───── PASSAGE SHOWN ─────

A pothead is a type of insulated electrical terminal used for transitioning between overhead line and underground high-voltage cable or for connecting overhead wiring to equipment like transformers. Its name comes from the process of potting or encapsulation of the conductors inside the terminal's insulating bushing.

==Description==
Potheads are used where higher-voltage power lines go underground, generally voltages of 600 volts or greater. They are used mostly for service drops for commercial and industrial buildings. For lower voltages such as those used for residential service drops, another weather seal called a weatherhead is used.

The device consists of a molded plastic housing that attaches to the end of an electrical conduit that carries the underground cables up the utility pole to the crossarm. Multiple bushing insulators project from the plastic body, each ending at an electrical terminal. Each overhead wire is connected to a bushing terminal from which the current passes through a rod down the center of the bushing to the interior of the housing, where it is connected to a wire from the conduit. Thus the device allows the overhead conductors to pass into the conduit while serving as a seal to keep out water. The purpose of the bushings, which have corrugations moulded into their surfaces, is to provide enough creepage distance along their surface to prevent leakage current from the high voltage terminal from flowing to the grounded metal conduit.

==Superseded==
Pothead was once defined in Institute of Electrical and Electronics Engineers (IEEE) Std 48-1962 "Standards for Potheads." This standard was superseded by IEEE Std 48-1975 "IEEE Standard Test Procedures and Requirements for High-Voltage Alternating-Current Cable Terminations," and "pothead" was dropped from usage. The current standard is IEEE Std 48–2020.

─────

▸ **EXERCISES TO COMPLETE**:
a. According to the pothead passage, where does the name "pothead" come from?
b. Rewrite the pothead passage from "A pothead is" to "weatherhead is used.", changing "transformers" to "switchgear".

───── DATA BELOW ─────

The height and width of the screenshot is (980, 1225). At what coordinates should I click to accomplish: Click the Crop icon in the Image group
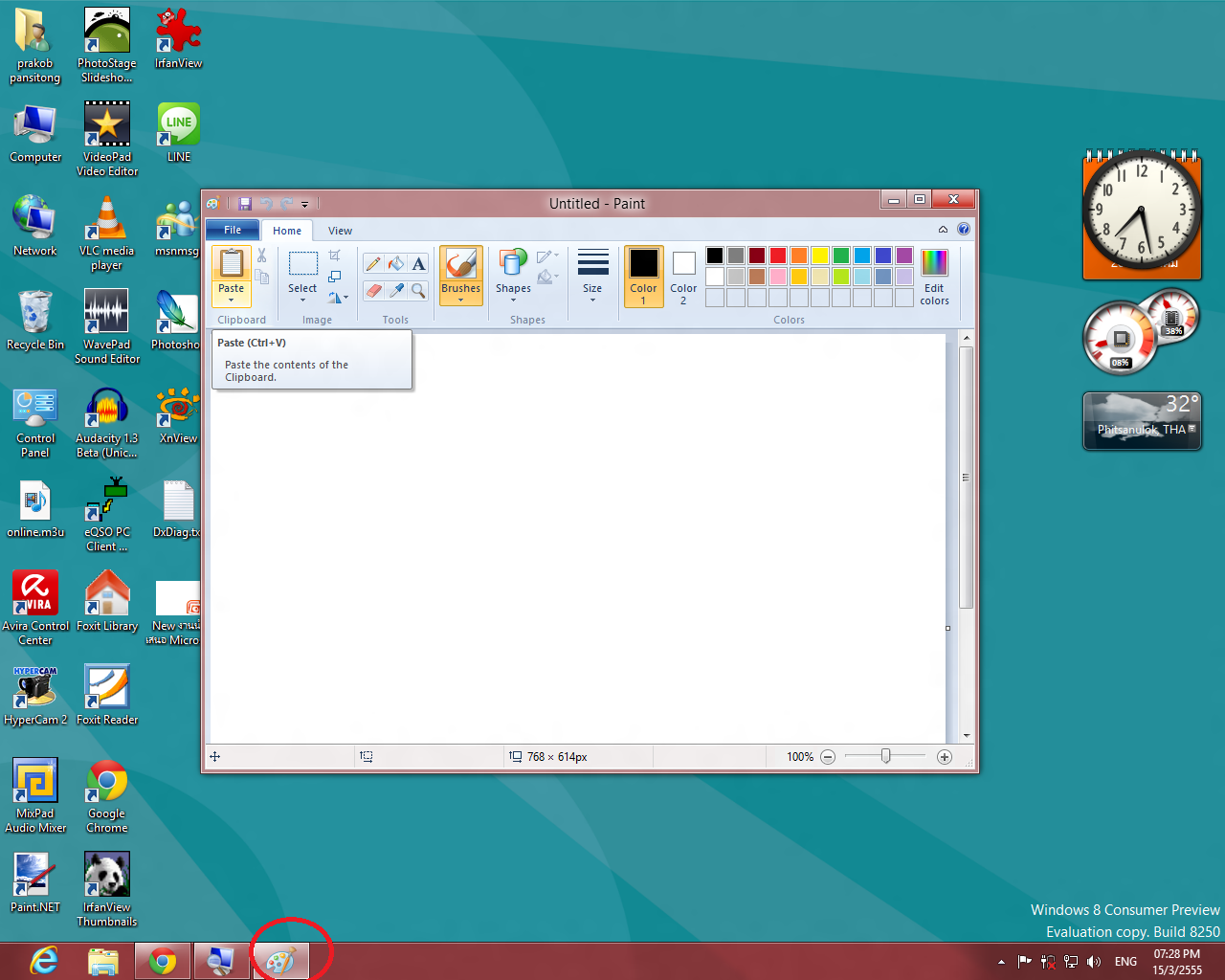tap(336, 255)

─────

▸ **SOLUTIONS TO THE EXERCISE**:
a. It comes from the process of potting, or encapsulating, the conductors inside the terminal's insulating bushing.

b.
A pothead is a type of insulated electrical terminal used for transitioning between overhead line and underground high-voltage cable or for connecting overhead wiring to equipment like switchgear. Its name comes from the process of potting or encapsulation of the conductors inside the terminal's insulating bushing.

==Description==
Potheads are used where higher-voltage power lines go underground, generally voltages of 600 volts or greater. They are used mostly for service drops for commercial and industrial buildings. For lower voltages such as those used for residential service drops, another weather seal called a weatherhead is used.